[Data for processing Boundary: Start]

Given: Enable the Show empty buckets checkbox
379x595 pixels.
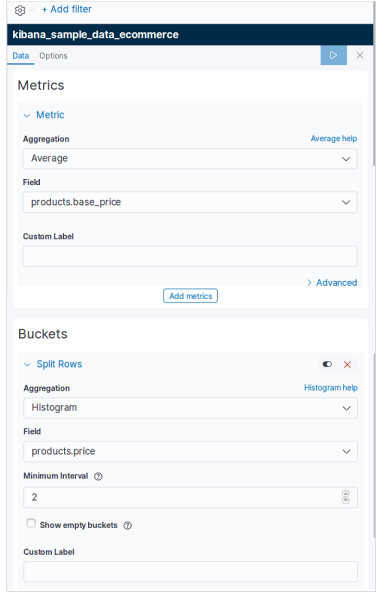Looking at the screenshot, I should (31, 523).
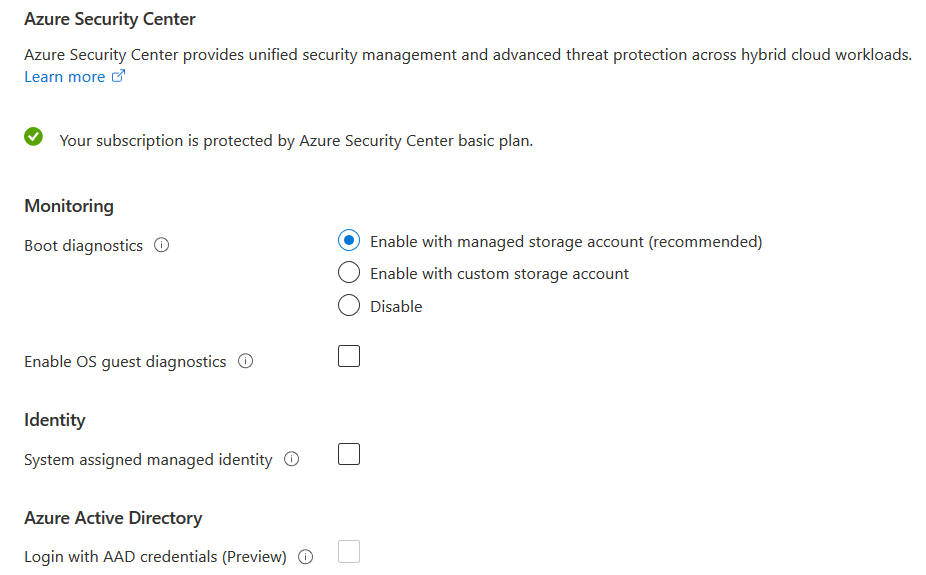The width and height of the screenshot is (926, 575).
Task: Click the Boot diagnostics label text
Action: coord(84,246)
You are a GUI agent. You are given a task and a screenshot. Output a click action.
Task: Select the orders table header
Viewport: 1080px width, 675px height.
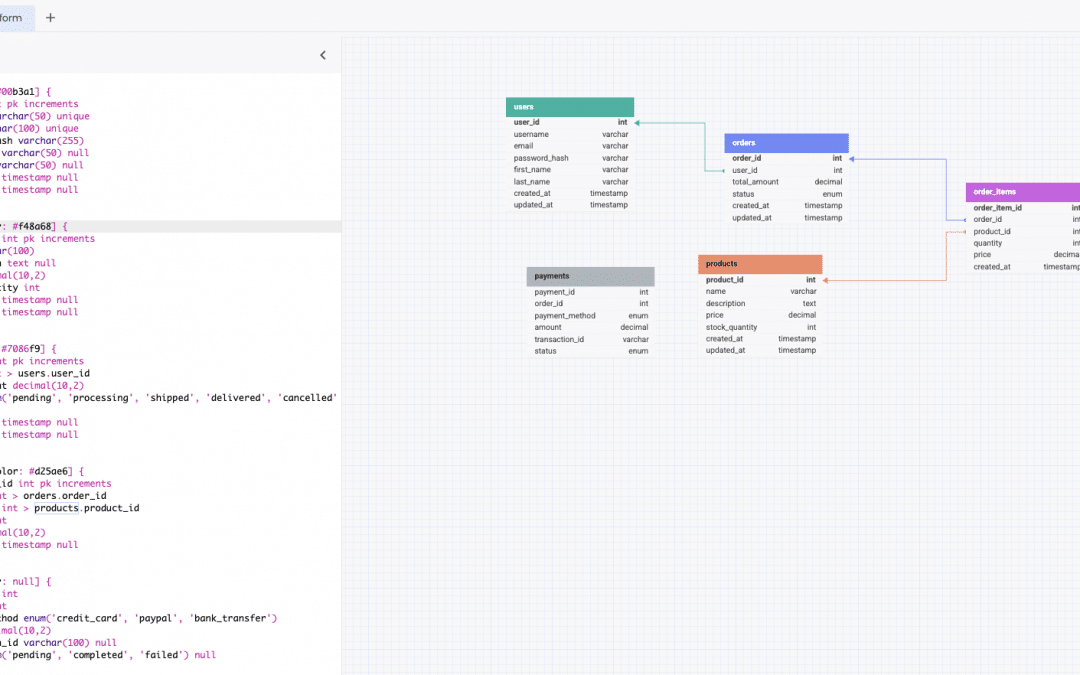pyautogui.click(x=786, y=143)
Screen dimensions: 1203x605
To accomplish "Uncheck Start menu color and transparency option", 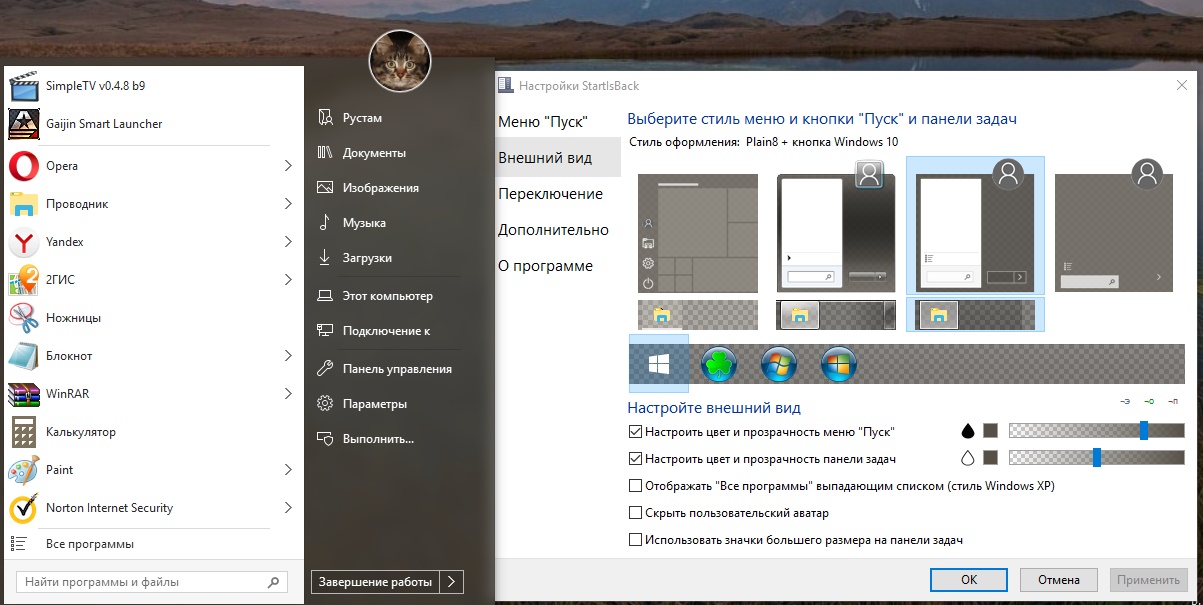I will (x=635, y=432).
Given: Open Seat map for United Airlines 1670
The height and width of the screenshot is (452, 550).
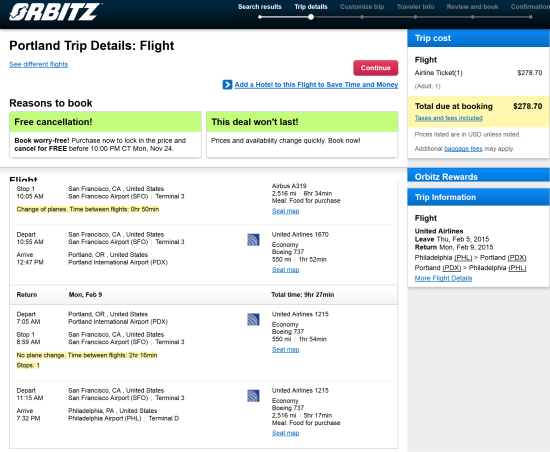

[Data for processing Boundary: End]

- [What you have to do] Nothing but the lines from the one holding "Given: Open Seat map for United Airlines 1670" through the final line of the entries should be retyped, exactly as they stand and without pictures.

- [Answer section]
Given: Open Seat map for United Airlines 1670
The height and width of the screenshot is (452, 550).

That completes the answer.